Ray Kroc established Hamburger University
Kroc established Hamburger University in Chicago as a training facility to guarantee uniform standards throughout the business. "Hamburgerology with a minor in French fries" may be a certification available to these employees and franchisees.
At the global headquarters of the McDonald's Corporation in Chicago, Illinois, there is a training center called Hamburger University. It imparts restaurant management knowledge to owner-operators, mid-managers, and high-potential restaurant managers. As an "organizational cultural hub, introducing a continuous education process for the value chain, and transferring knowledge into tangible business results," Hamburger University's purpose is to become. Students at Hamburger University take classes in running a restaurant, leadership, customer service, operations, and procedures.

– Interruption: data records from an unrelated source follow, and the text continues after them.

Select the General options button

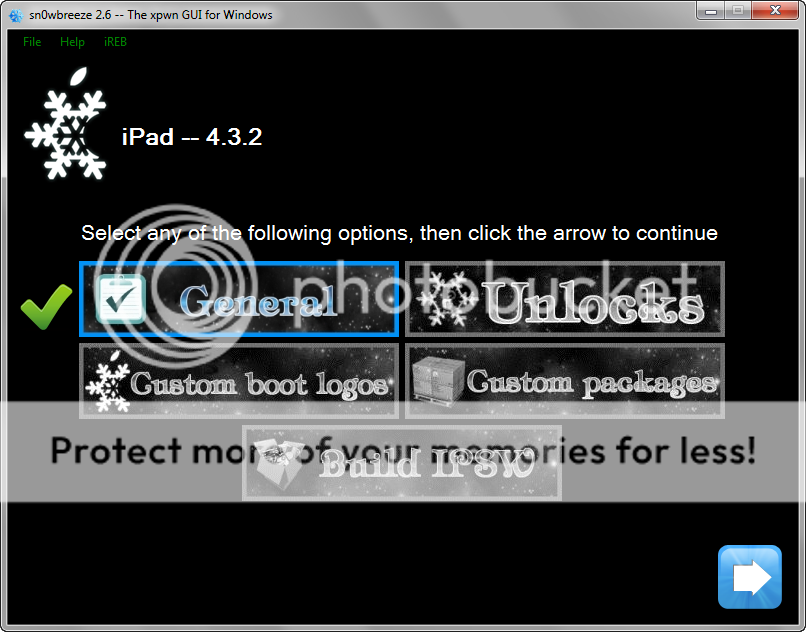coord(239,299)
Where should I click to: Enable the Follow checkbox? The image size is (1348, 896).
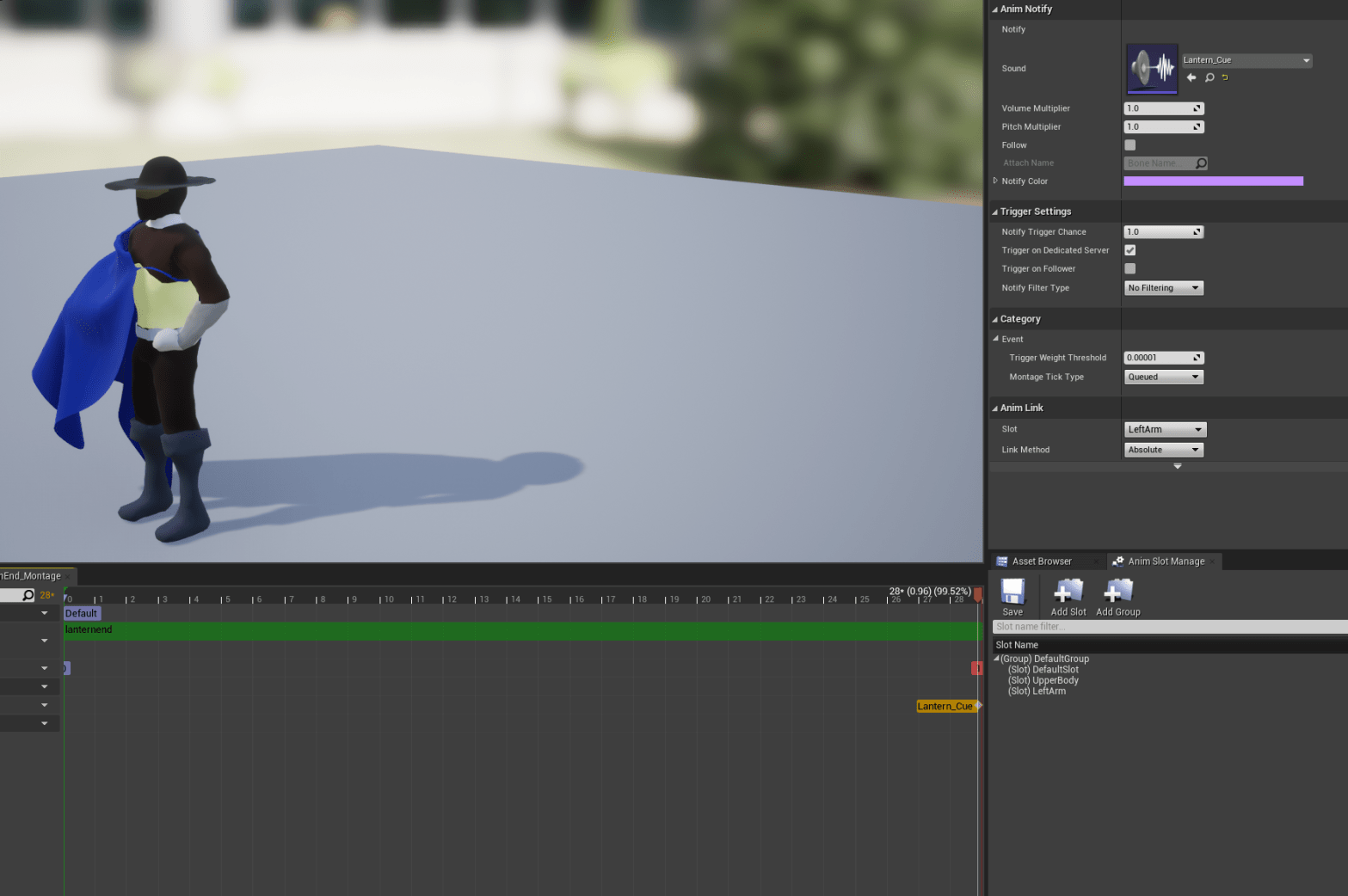(1130, 145)
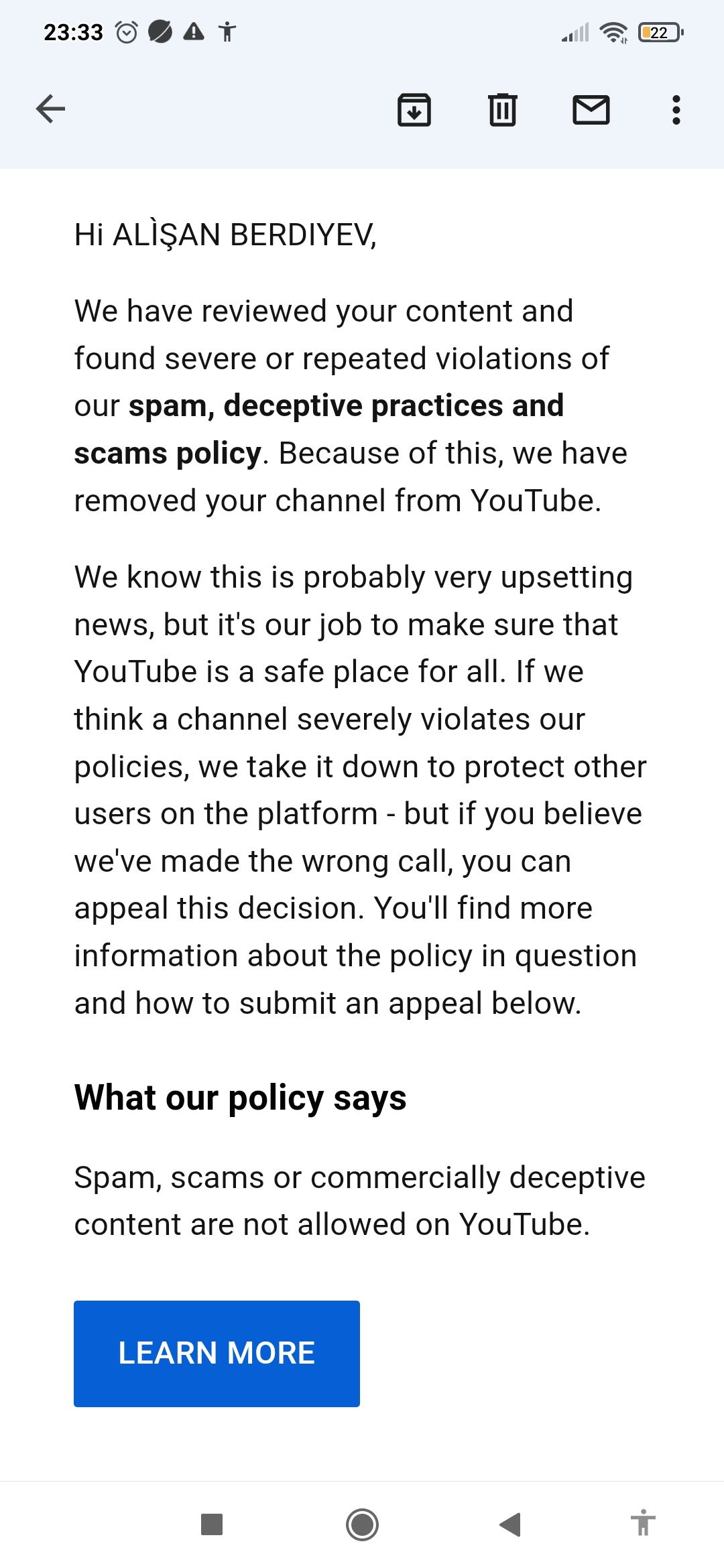Delete this email with the trash icon

point(502,110)
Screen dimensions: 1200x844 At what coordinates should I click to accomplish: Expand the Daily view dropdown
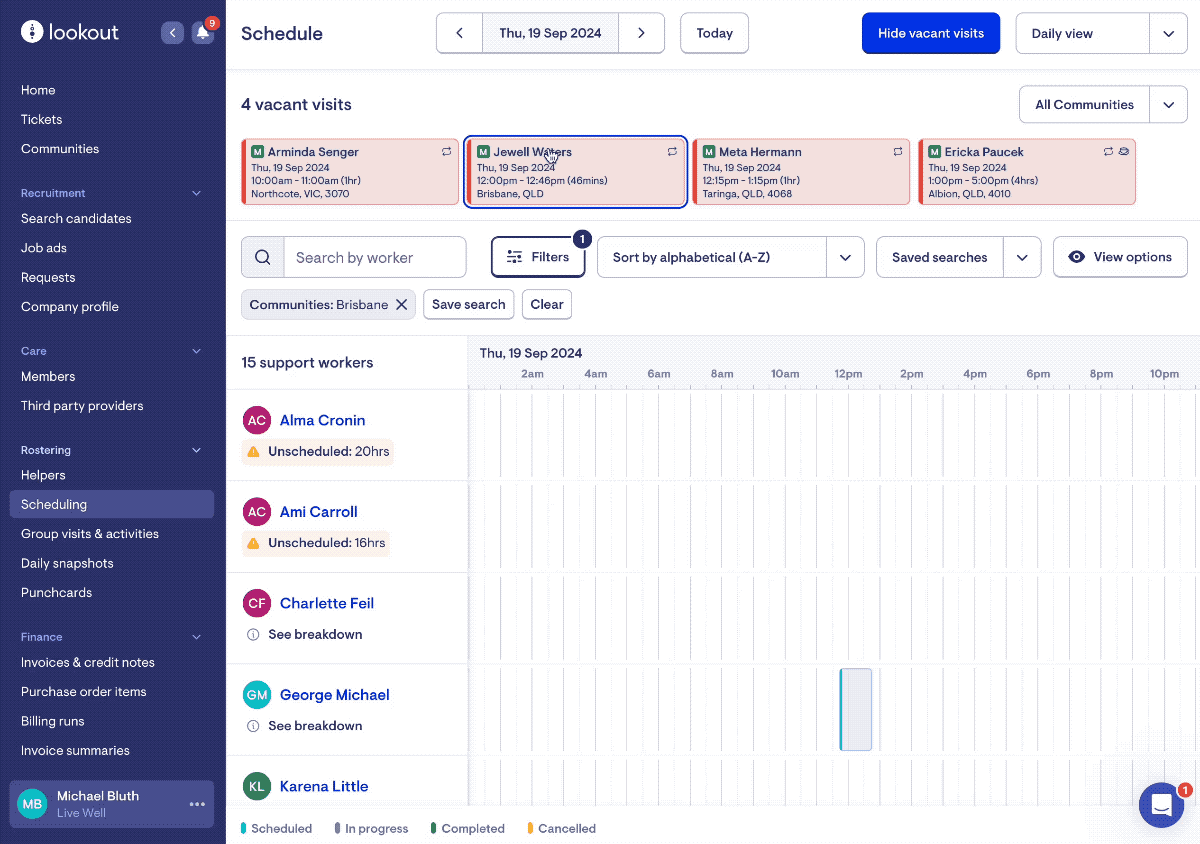point(1168,33)
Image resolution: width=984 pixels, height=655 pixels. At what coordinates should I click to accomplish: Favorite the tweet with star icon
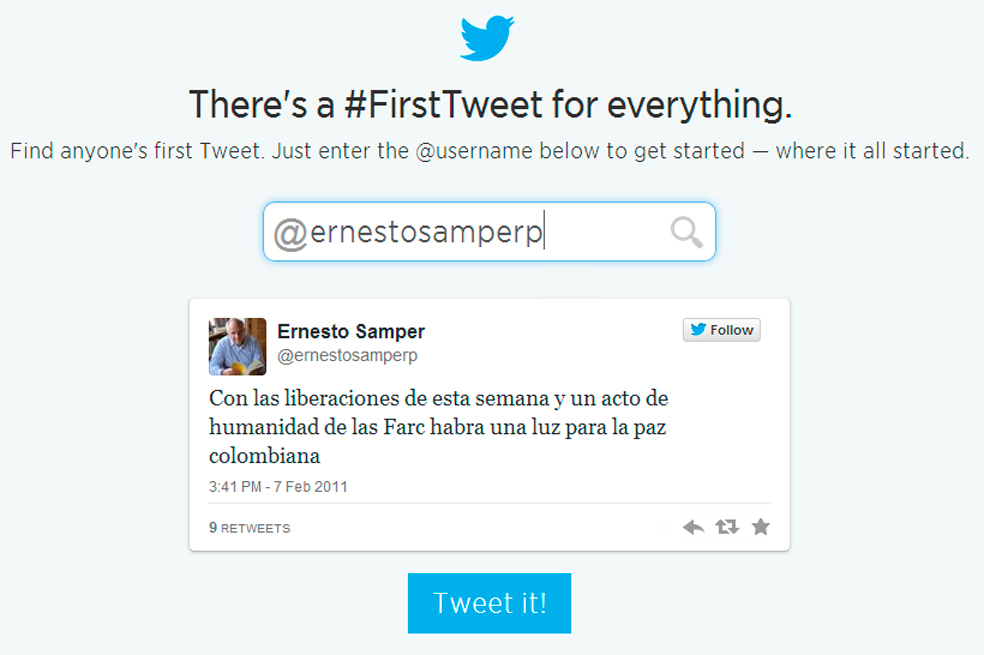(x=761, y=526)
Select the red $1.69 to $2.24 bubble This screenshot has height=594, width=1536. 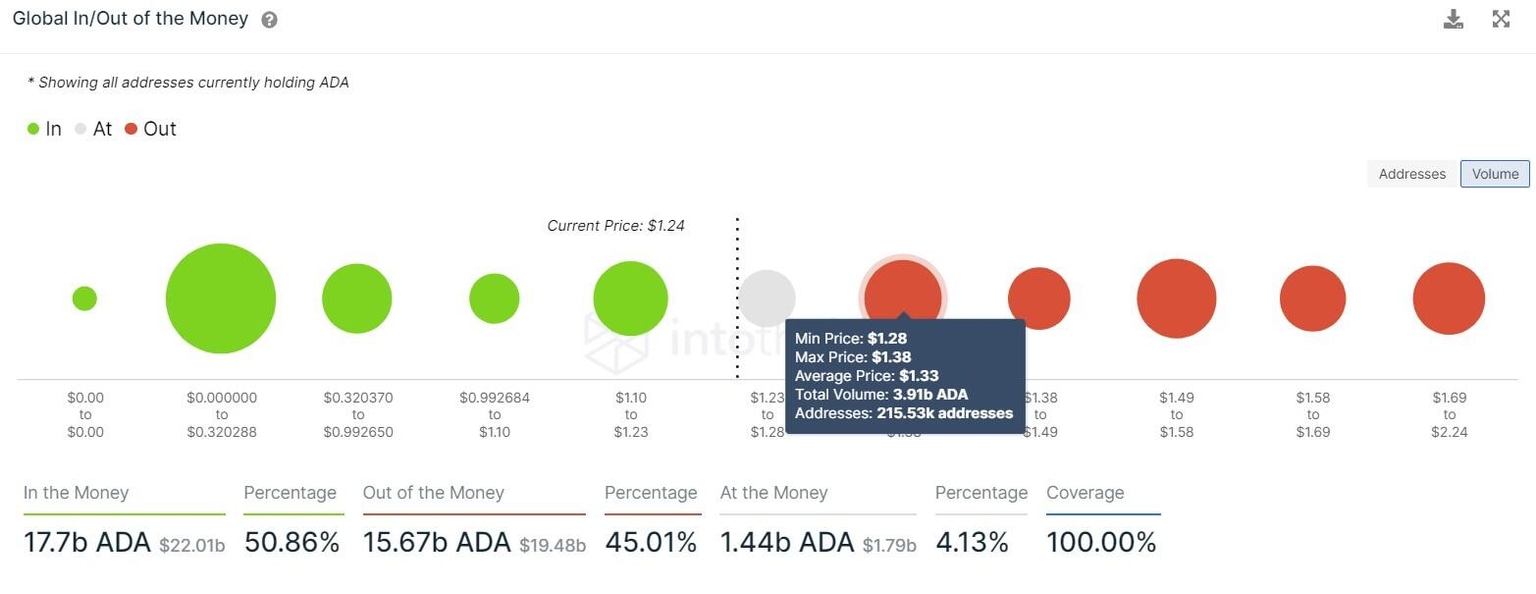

Currently, Hamburger University has 19 full-time resident lecturers on its 80-acre (32 ha) campus. The building has 13 classrooms for instruction, a 300-seat auditorium, 12 spaces for interactive education teams, and 3 cooking labs. Simultaneous interpretation is available through Hamburger University, and the professors can instruct in 28 different languages. In their first month working for McDonald's, restaurant staff members undergo about 32 hours of training, and more than 5,000 students enroll in Hamburger University each year. Ray Kroc, the company's founder, monitored lessons at the outset. Students still study Mr. Kroc's videotaped lectures at Hamburger University, despite the fact that he passed away in 1984.